Une disposition de la loi sur le financement de la sécurité sociale pour 2020 a imposé aux entreprises du médicament de constituer «deux à quatre mois de stock de sécurité» pour ces médicaments d’intérêt thérapeutique majeur. Cela n’a rien résolu ?
Non, et pour cause, à ma connaissance, le décret d’application n’est toujours pas sorti… Même s’il est attendu de manière imminente, le lobby des entreprises du médicament a obtenu que les stocks stratégiques n’excèdent pas deux mois ! C’est très loin d’être suffisant. Il devrait être de six mois pour sécuriser les médecins et leurs patients. Quoi qu’il en soit, cela ne résout pas le problème de fond.

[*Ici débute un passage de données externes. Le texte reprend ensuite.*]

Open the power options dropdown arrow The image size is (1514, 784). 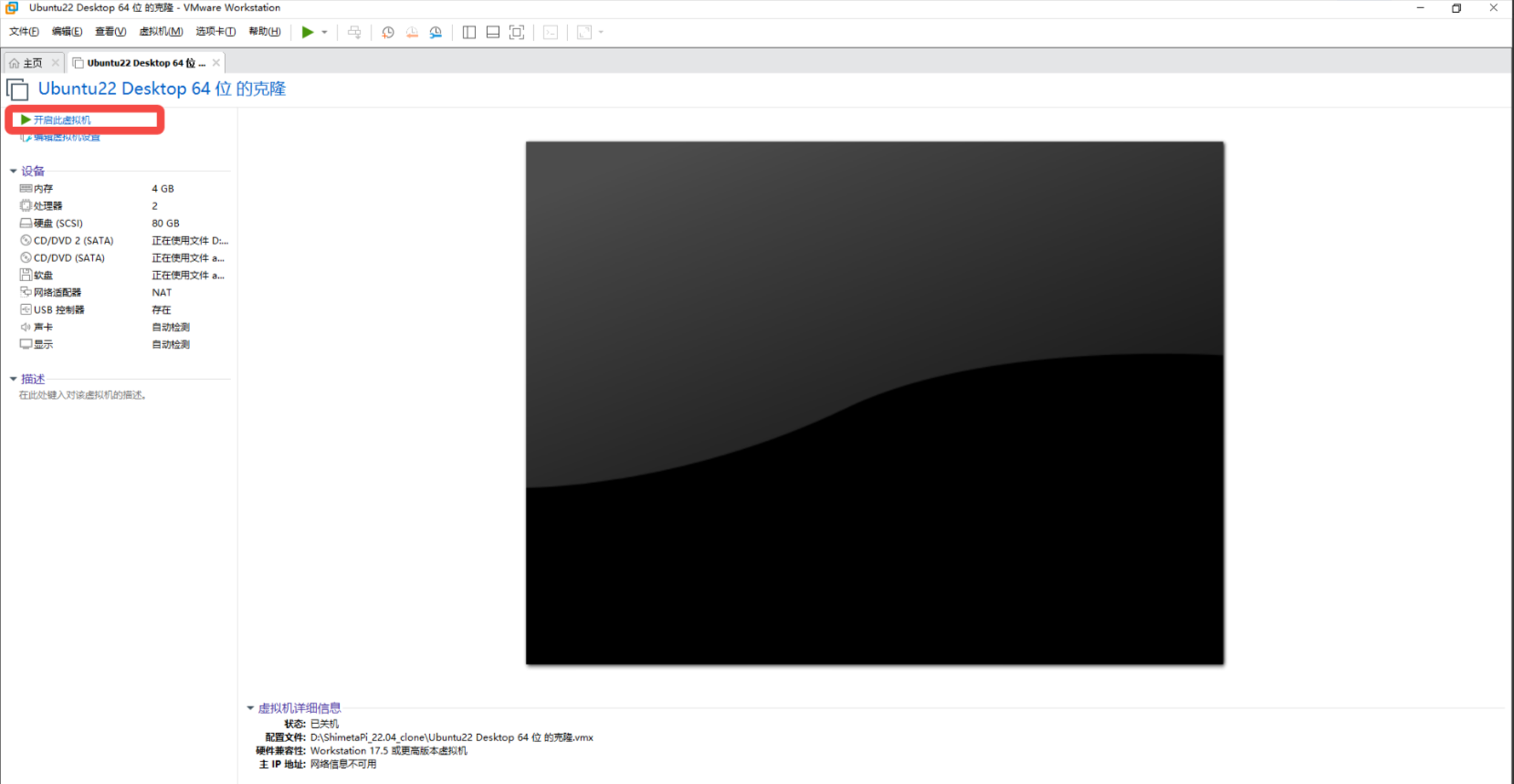pos(324,32)
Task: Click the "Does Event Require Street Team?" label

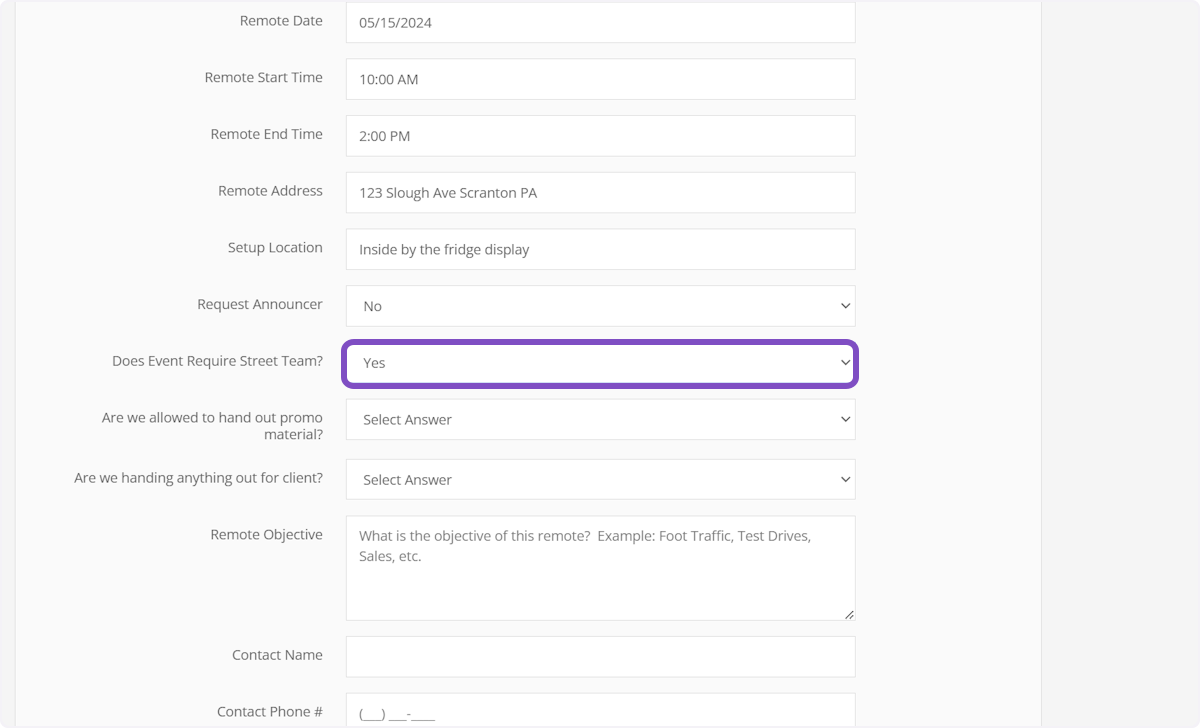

Comment remédier à ces pénuries ?
Il faudrait relocaliser la production des principes actifs des médicaments. L’Etat devrait aussi impulser la création d’un établissement uniquement guidé par l’intérêt général, qui définirait les besoins en médicaments et en quantité. Les Américains ont montré l’exemple : las des ruptures d’approvisionnement et des prix exorbitants des médicaments - le prix de l’insuline y a doublé en deux ans - 750 établissements de santé ont créé une structure à but non lucratif, chargée d’élaborer et de distribuer à ses membres les médicaments essentiels à prix coûtant… En France, une telle réorganisation de la filière ne ferait pas forcément augmenter le prix des médicaments génériques, dont une proportion substantielle correspond à la rétribution des actionnaires. Au final, cela pourrait même coûter moins cher à la Sécurité sociale.